Have an objective friend look over your figures for the purchase price and renovation costs to make sure this property makes sense for you financially if you can’t stay neutral. Also, listen to your real estate agent who knows you, knows the market and isn’t emotionally involved in the home.

Be prepared and avoid these mistakes when you decide to pursue a short sale for your next home.

Technical Terms for Short Sales

You may hear a lot of different terms when you are looking at properties for a short sale. It’s critical that you know what they mean to ensure you stay on top of the process.

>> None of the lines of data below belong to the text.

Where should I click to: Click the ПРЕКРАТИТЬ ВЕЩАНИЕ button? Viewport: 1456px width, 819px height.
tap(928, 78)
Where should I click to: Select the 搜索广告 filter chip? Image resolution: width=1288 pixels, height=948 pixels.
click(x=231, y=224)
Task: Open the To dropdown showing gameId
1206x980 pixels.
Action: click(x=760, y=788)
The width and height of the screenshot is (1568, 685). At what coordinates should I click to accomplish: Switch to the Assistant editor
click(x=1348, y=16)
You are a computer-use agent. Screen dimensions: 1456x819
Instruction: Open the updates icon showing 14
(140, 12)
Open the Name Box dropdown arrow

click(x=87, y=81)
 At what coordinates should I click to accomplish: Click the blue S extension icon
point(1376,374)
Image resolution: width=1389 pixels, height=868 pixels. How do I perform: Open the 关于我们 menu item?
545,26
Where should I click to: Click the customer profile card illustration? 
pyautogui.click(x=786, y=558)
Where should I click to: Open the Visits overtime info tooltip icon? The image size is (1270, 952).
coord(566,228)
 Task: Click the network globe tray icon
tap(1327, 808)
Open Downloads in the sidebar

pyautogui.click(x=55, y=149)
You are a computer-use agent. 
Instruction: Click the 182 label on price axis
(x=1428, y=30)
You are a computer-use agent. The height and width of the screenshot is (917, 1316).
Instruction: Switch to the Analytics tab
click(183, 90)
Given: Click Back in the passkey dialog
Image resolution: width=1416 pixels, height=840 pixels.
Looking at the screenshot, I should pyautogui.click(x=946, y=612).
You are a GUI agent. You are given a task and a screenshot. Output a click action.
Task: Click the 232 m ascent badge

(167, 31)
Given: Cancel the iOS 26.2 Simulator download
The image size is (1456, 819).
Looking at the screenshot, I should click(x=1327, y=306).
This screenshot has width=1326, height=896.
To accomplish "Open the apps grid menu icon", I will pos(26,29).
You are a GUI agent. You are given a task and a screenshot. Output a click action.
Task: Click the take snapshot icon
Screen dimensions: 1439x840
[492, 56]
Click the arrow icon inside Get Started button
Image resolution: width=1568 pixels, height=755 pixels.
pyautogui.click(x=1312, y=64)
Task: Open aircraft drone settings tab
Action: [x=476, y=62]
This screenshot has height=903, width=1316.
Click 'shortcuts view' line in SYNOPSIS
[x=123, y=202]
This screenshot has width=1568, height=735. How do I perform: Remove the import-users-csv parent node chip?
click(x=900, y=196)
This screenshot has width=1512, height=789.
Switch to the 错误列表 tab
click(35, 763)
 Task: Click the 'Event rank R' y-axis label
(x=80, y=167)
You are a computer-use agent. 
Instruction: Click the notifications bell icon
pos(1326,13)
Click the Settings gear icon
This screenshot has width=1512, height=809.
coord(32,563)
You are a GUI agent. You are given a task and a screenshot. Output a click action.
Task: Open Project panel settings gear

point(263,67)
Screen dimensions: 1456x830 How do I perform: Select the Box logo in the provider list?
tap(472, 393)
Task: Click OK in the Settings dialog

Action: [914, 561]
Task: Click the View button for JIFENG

  • Short sale – a home is being sold for less than what is owed
  • Approved for short sale – the bank has reviewed the seller’s information and approved the request for a short sale
  • Third-party review required – indicates the homeowner hasn’t been approved for a short sale or the approval is still pending
  • Settlement statement – information the mortgage lender will review to determine approval for a short sale; it includes the buyer’s source of financing, payment to cover any taxes and liens, commissions for the agent, other expenses and the proposed date of closing
  • Short sale package – this is the buyer’s offer, pre-approval letter, and escrow check that the lender must review to determine approval for the purchase
  • Pre-foreclosure – means the same as short sale, the house is being sold before it is foreclosed upon
  • As-is – this term means that the house is being sold in its current condition and no repairs will be made by the seller

Another term is the short sale addendum. You will want to read over this document carefully because it includes critical information about how the contract can be cancelled along with other specific terms. For instance, it will detail property inspections, the release of the earnest money, costs the buyer and the seller will have to pay and the time the buyer will wait on approval.

It’s important to note that the seller may cancel a contract on a short sale if they decide not to sell, if the home is foreclosed upon, if the seller gets a higher offer or if they file for bankruptcy.

If all of this information on short sales doesn’t scare you away from the potential benefits of such a property, find a real estate agent and begin your search for the right property.